Inscriptions indicate the place was still a going concern as recently as the 13th Century, but by then Georgia was a pretty exciting corner of the world, what with Mongols and Khwarazmian Persians and so many varieties of Turkomans that they had to be color-coded. Oh, and then the Black Death came to Georgia, probably brought by the returning troops of King George the Brilliant, and killed literally half of everybody. No doubt peaceful monasteries accessible only by primitive dumbwaiter were on the decline in such an environment.

Anyhow, that's not the interesting part. The interesting part is that the place is dedicated to a dude named Maximus the Confessor.
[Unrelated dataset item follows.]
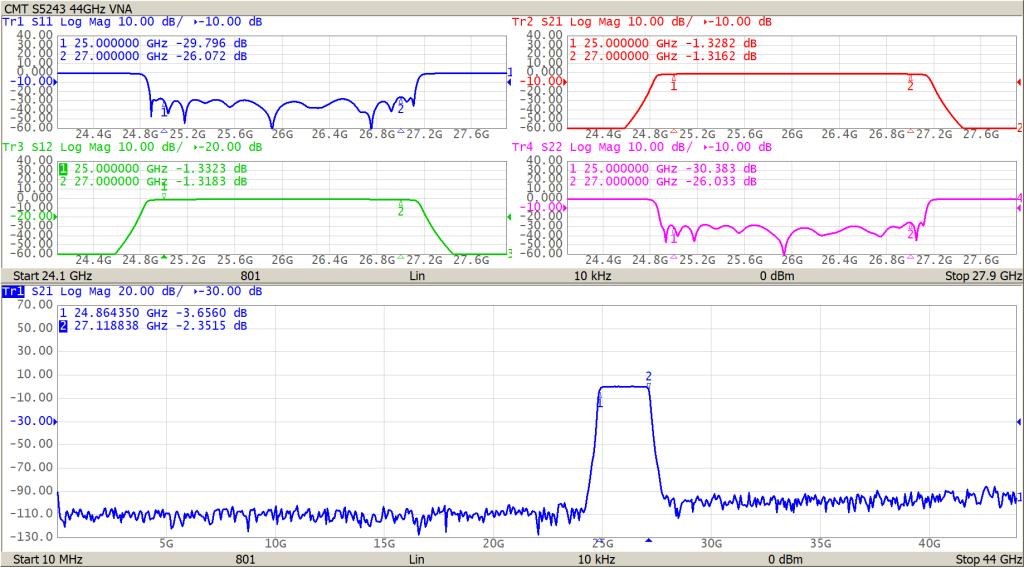The width and height of the screenshot is (1024, 567).
Task: Activate the highlighted marker 1 readout in Tr3
Action: click(x=63, y=169)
For those of you not hip to your saintly terminology, a "Confessor" is different from a "Martyr" in that they weren't directly killed for their faith, but probably wished they had been.

So, this Maximus dude was a bureaucrat in the Byzantine Empire who apparently had religion as a hobby, as did everybody in Constantinople back then. All the Byzantines did was watch chariot races, debate arcane theological matters, and riot and/or kill each other over differences of opinion on chariot races or arcane theological matters. (Oh, and they engaged in so much intra-governmental intrigue that they went in the dictionary for it.)
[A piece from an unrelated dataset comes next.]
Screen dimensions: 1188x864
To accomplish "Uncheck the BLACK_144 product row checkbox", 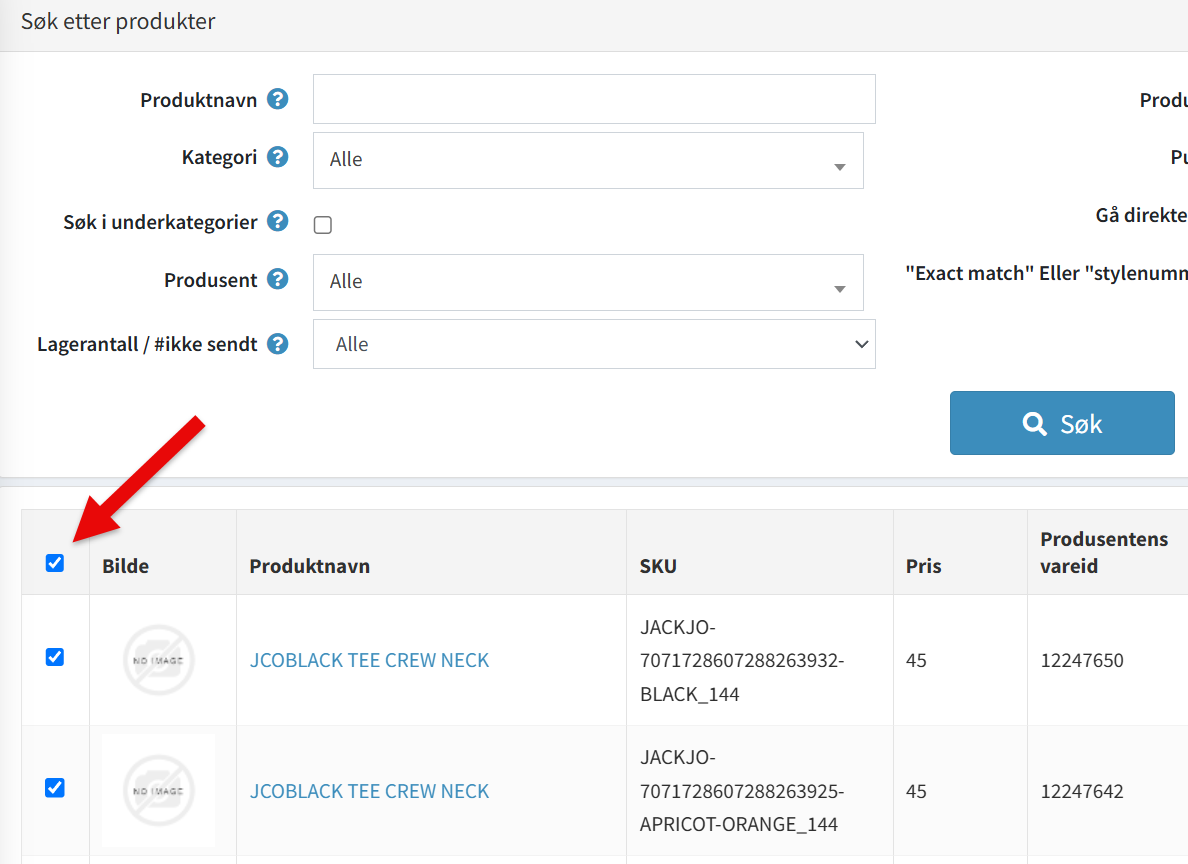I will 55,657.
At some point, Maximus dropped out of government service and took up religion as a full-time occupation, leaving the city of Constantinople for a monastery in Anatolia. Skipping town ahead of the invading Persians, he landed in Carthage, in Eastern Roman hands for the nonce, thanks to Justinian and Belisarius's ruinously expensive Mediterranean campaigns. It was in Carthage that he rose to theological prominence, after understudying with some of the philosophical heavyweights of the time.

The big argument in the Church (there was just the one, back then) in those days was between guys who thought Jesus had two natures, human and divine, but only one divine will, and other guys who thought that Jesus had not only two natures, but also a human will and a divine will. Seriously. This was a very big deal and dudes were killing each other over it.
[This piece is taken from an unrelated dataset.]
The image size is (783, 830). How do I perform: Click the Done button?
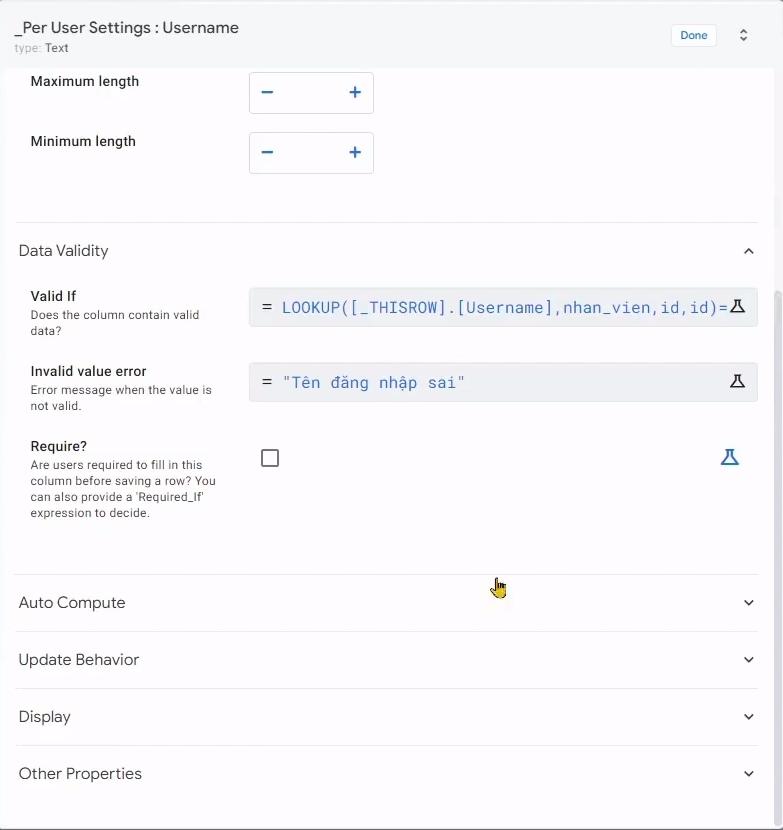coord(693,35)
Well, the first view, Monothelitism, was the official view at the time, but Maximus was a believer in the second, or Dyothelitism. And he and the new Pope, Martin I, called a religious council in Rome to debate on the matter without bothering to ask the Emperor's permission, which was a pretty serious faux pas. When the council turned out a Dyotheletic verdict, Emperor Constans II (a Monotheletist) had both Pope Martin I and Maximus arrested.

The Pope got de-Poped and banished to the Crimea, where he died. Maximus was tried and sentenced to exile. However, he would not shut up about Dyothelitism and wound up having a great big show trial a few years later, following which he got his tongue cut out and his right hand cut off so he couldn't tell people that Jesus had two wills anymore or even write it very legibly. Then he got banished to Georgia. (The one on the Black Sea, not the one you drive through on the way to Florida.)

He died in exile there in 662 AD. Nineteen years later, at the Third Council of Constantinople, the Church (still just the one) decided that maybe Jesus did have two wills after all. Maximus received a posthumous pardon, sort of a more official version of "Whoops! Hey, sorry about the tongue and the hand and the whole exile-and-dying-in-prison thing. No hard feelings, okay? Here, have a feast day."

I told you they took their religion seriously in Constantinople, didn't I?